[GC artist and animator Rich Ponte takes a moment to offer some tips on getting your foot in the door and maintaining a career as a video game artist.]
The trick to succeeding in game development is not only getting in the door, but learning how to stay there once you've gotten in. Talent and experience can usually open doors for an aspiring game creator, but some very small missteps can ultimately close those doors again with you standing outside in the cold, unforgiving rain wondering what just happened.
Here are a few tips for those of you looking to find and keep a job in video game animation.
Step 1: Get the door open!
In both animation and video games, it is your portfolio that gets you the interview.

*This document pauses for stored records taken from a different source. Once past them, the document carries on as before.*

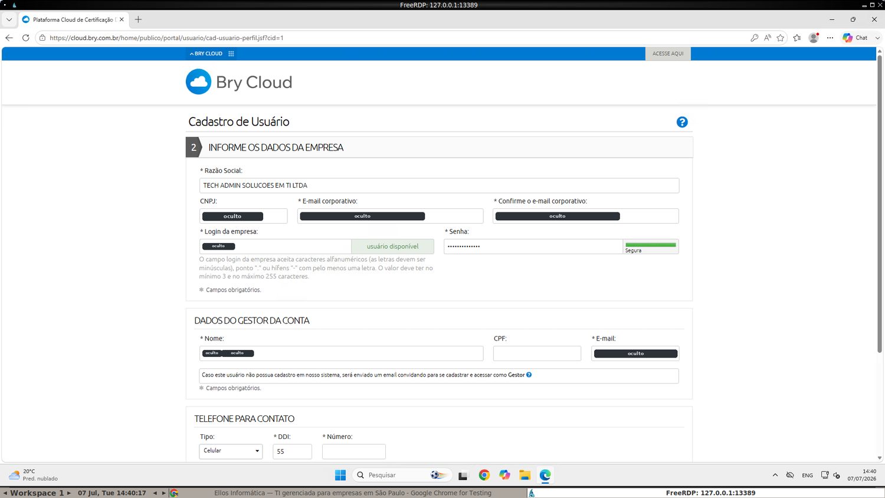Open the BRY CLOUD apps grid icon
Screen dimensions: 885x498
(231, 54)
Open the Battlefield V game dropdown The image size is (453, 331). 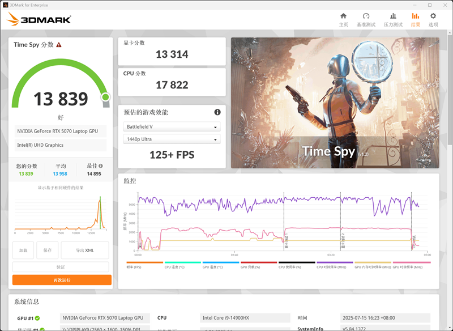click(171, 126)
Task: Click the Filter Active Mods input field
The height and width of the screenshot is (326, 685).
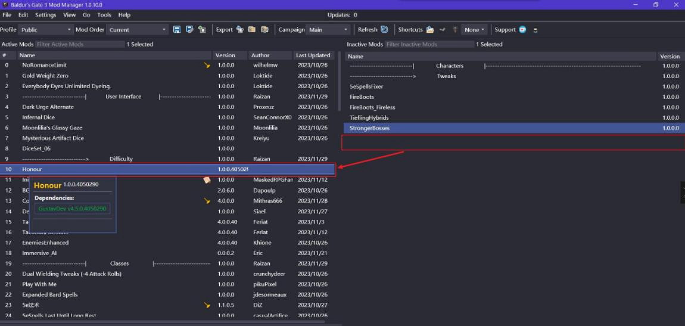Action: pyautogui.click(x=79, y=44)
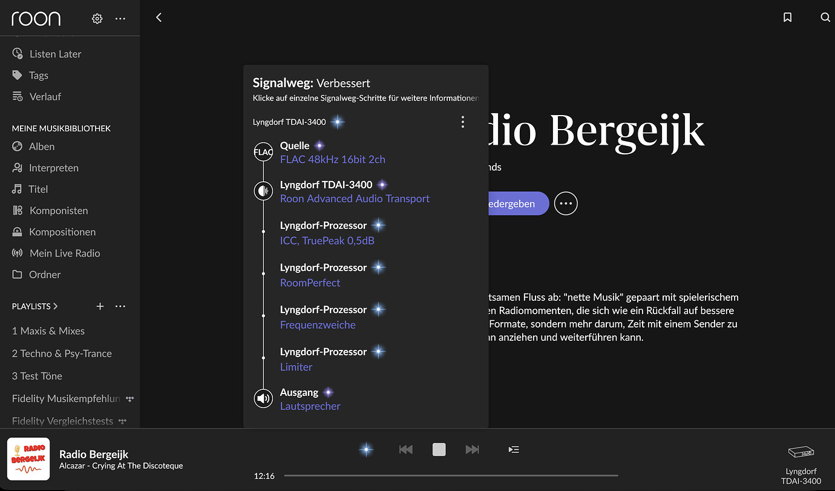Screen dimensions: 835x491
Task: Go to the previous track
Action: [405, 449]
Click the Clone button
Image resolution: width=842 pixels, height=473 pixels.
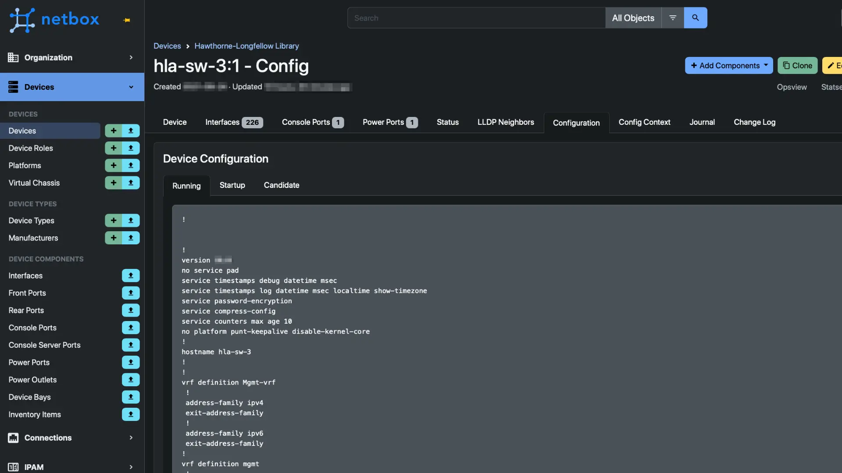click(x=797, y=66)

Yes, your well formatted and grammatically correct resume helps,and so does having friends in the business. But the quality of your works is paramount in opening the doors to a successful career.
The portfolio is an organized display of your very best work. In most fields, it is organized as a demo reel or website. In the past a flat book may have been included and is sometimes still called for. But in any set of requirements the ultimate need is always the same: High quality work. It helps if you're a well-rounded artist as well. It isn't a necessity but I would rather hire a good modeler that also paints then a good modeler that has no other creative skills.
If your work is all quality, keep it simple. Display your work in a creative yet straightforward manner; don't make the viewer work to see what you've done. If you want a larger library of past work, make that secondary to the presentation of the "demo reel"on your website. In the end, the first and most important thing a potential employer should see is your reel. It's also beneficial to include an in-depth explanation if your work, but that secondary to the reel because employers will only read it if they would like to know more about your creative skills.
Ponte's animated short Granny's Walker
An important skill to have with putting together a reel and portfolio website is self-editing: The ability to see if your work is good or bad. Hopefully when you're applying for a job all of your work is good. But with any portfolio, some work will be better than others. It is important to be able to view your work critically and outside of yourself so you only include your very best pieces. Leave pride out of the equation and look at the work as if it is not your own. Only by doing this will you be able to step outside of your personal feelings, whether they're good or bad.
Even though they'll never say so, the look and feel of your website is just as important to potential employers as your work is. Think of it this way: If your work is amazing and so is someone else's, you're considered equal in skill. But if your portfolio comes packed up in a greasy paper bag and your competition's is in a shiny slick plastic clamshell, that job will not be yours. Your presentation of the work you do speaks to your aesthetics and professional pride. Can you see what does and does not look good outside of your skill set? Are you a truly creative person that can add to the company's talent pool? Those types of questions will arise while looking a good work in a bad package.
Another short animation from Ponte's demo reel
So to sum it up, here's what you need to get an interview:
- A Portfolio of quality work.
- A well-rounded creative background, with more than just one skill.
- A demo reel that contains the best work you have done.
- A well designedwebsite -- not a blog -- to display your reel.
- A resume that's formatted properly and grammatically correct.
- A good sense of aesthetics and a discerning critical eye.